In this way it is possible to underline the interplay of agglomeration economies and diseconomies in the growth process of an industrial cluster, to distinguish three main phases of its development process and to stress the complex and different (i.e. synergic, competitive, etc.) interactions which exists between different industries, within the same area, and between different areas within the same industry.
The formal model is able to identify and discuss the existence stability conditions of long run equilibria through a graphical analysis.
The paper continue by describing the structure and evolution of some representative examples of Italian industrial districts (namely Cusio-Valsesia and Lumezzane districts of valves and fittings, Varese district of plastic, rubber and specialised machinery, Castel Goffredo districts of stockings).
A discussion of the main methodological problems connected to the empirical implementation of the original analytical framework, described above, concludes the paper.

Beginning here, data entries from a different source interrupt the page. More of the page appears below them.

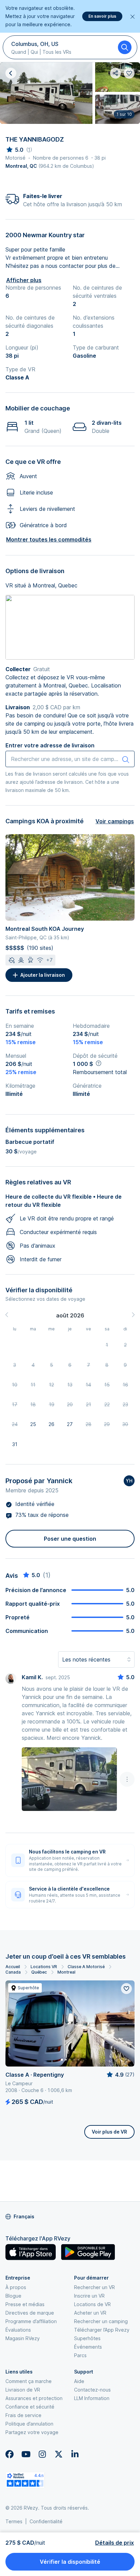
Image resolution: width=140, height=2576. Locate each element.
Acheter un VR (90, 2313)
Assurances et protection (34, 2398)
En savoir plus (102, 16)
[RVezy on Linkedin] (75, 2454)
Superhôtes (87, 2338)
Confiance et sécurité (29, 2407)
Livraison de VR (22, 2390)
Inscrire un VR (89, 2296)
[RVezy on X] (58, 2454)
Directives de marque (29, 2313)
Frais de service (23, 2415)
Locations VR (44, 1966)
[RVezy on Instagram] (42, 2454)
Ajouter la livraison (42, 975)
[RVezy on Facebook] (9, 2454)
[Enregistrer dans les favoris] (126, 1988)
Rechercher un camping (101, 2321)
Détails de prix (114, 2542)
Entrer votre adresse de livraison (49, 745)
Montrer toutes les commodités (48, 539)
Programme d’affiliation (31, 2321)
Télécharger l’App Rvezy (101, 2330)
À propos (15, 2287)
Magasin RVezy (22, 2338)
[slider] (14, 150)
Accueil (12, 1966)
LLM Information (91, 2398)
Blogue (13, 2296)
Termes (13, 2521)
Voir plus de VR (109, 2132)
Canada (13, 1972)
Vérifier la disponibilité (70, 2561)
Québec (39, 1972)
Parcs (80, 2355)
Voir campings (114, 821)
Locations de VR (92, 2304)
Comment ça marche (28, 2381)
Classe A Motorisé (86, 1966)
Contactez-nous (92, 2390)
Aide (79, 2381)
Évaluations (18, 2330)
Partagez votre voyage (31, 2432)
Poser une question (70, 1538)
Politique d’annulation (29, 2424)
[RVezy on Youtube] (26, 2454)
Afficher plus (23, 280)
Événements (88, 2347)
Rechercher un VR (94, 2287)
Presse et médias (25, 2304)
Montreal (66, 1972)
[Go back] (10, 73)
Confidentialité (46, 2521)
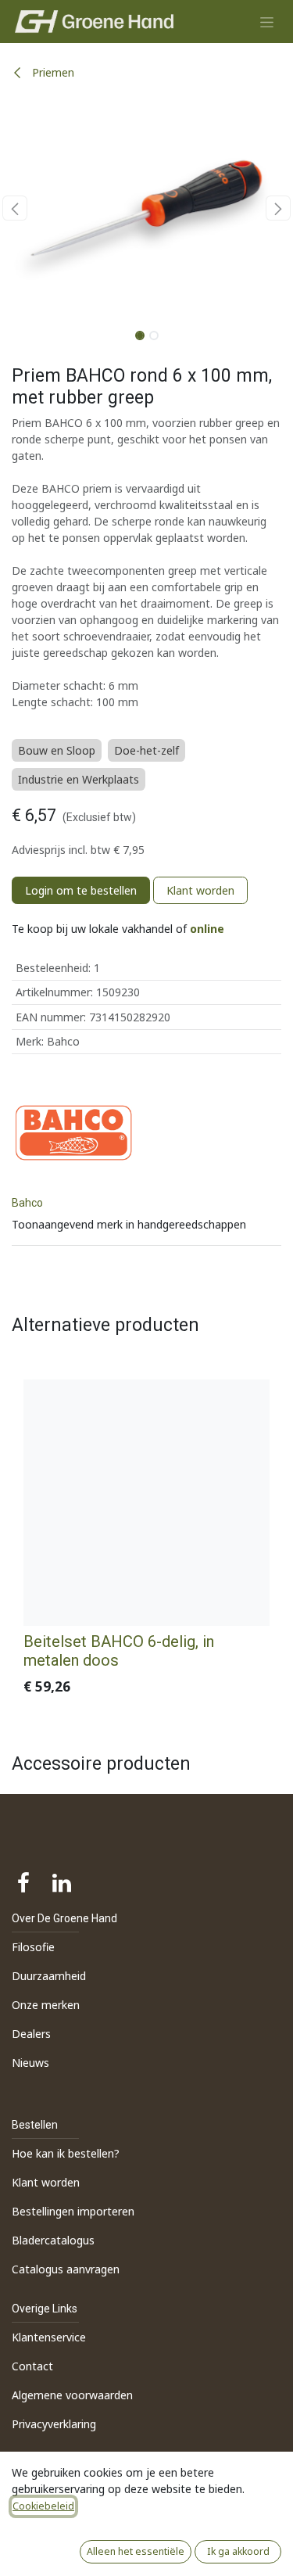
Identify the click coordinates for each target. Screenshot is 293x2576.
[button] (15, 208)
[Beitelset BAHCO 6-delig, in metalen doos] (146, 1502)
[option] (146, 1541)
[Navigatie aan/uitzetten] (266, 21)
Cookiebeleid (43, 2506)
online (207, 928)
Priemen (51, 72)
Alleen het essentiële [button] (135, 2551)
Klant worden (200, 890)
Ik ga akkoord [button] (238, 2551)
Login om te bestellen (81, 890)
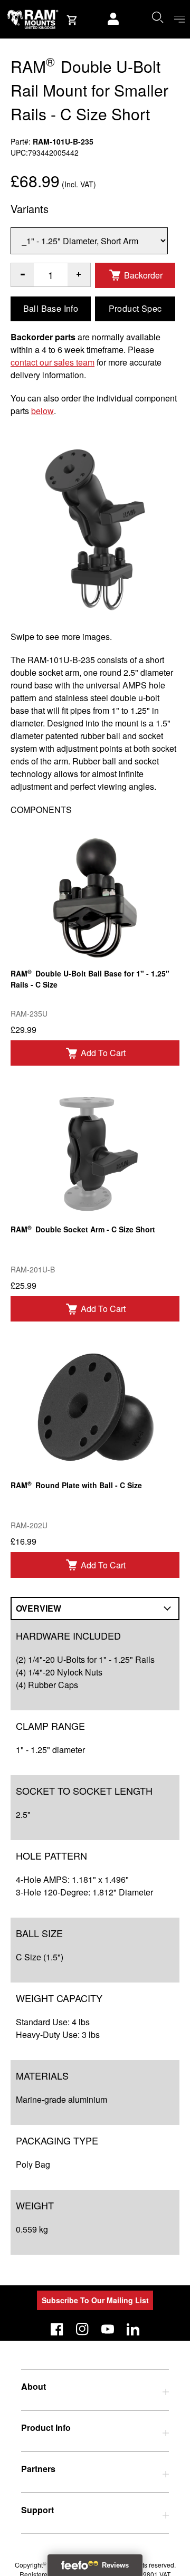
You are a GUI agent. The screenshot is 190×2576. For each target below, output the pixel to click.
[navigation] (179, 19)
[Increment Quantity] (22, 274)
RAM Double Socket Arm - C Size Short (83, 1228)
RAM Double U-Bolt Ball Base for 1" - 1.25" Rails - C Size (90, 979)
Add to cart (103, 1053)
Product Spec (135, 308)
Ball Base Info (51, 308)
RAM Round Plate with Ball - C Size (76, 1484)
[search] (157, 16)
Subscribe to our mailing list (95, 2300)
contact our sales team (52, 362)
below (42, 411)
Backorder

Ecology is the study of patterns in nature, of how these patterns came to be, how they change in space and time, why some are more fragile than others. Population ecology is concerned with how populations interact with the environment and how these interactions give rise to the larger patterns of communities and ecosystems. The environment is more than just sun, air, earth and water: it includes other organisms which may help or hinder the survival of a species. Population ecology is also the study of how these organisms interact (…) in competition and in co-operation.
S. H. Kingsland (1985), Modelling Nature. Episodes in the History of Population Ecology.
No population is alone. Population interact with each other in many ways. These interactions are important. We will see that we cannot understand many population phenomena without considering the interactions. Even if we want to ignore population interactions we cannot. But above all, the interactions are intrinsically interesting because they produce perhaps the most intricate and fascinating patterns in biology.
J. Roughgarden (1979), Theory of Population Genetic and Evolutionary Ecology: an Introduction.
Biology is the Mecca of economists.
A. Marshall (1920), Principles of Economics.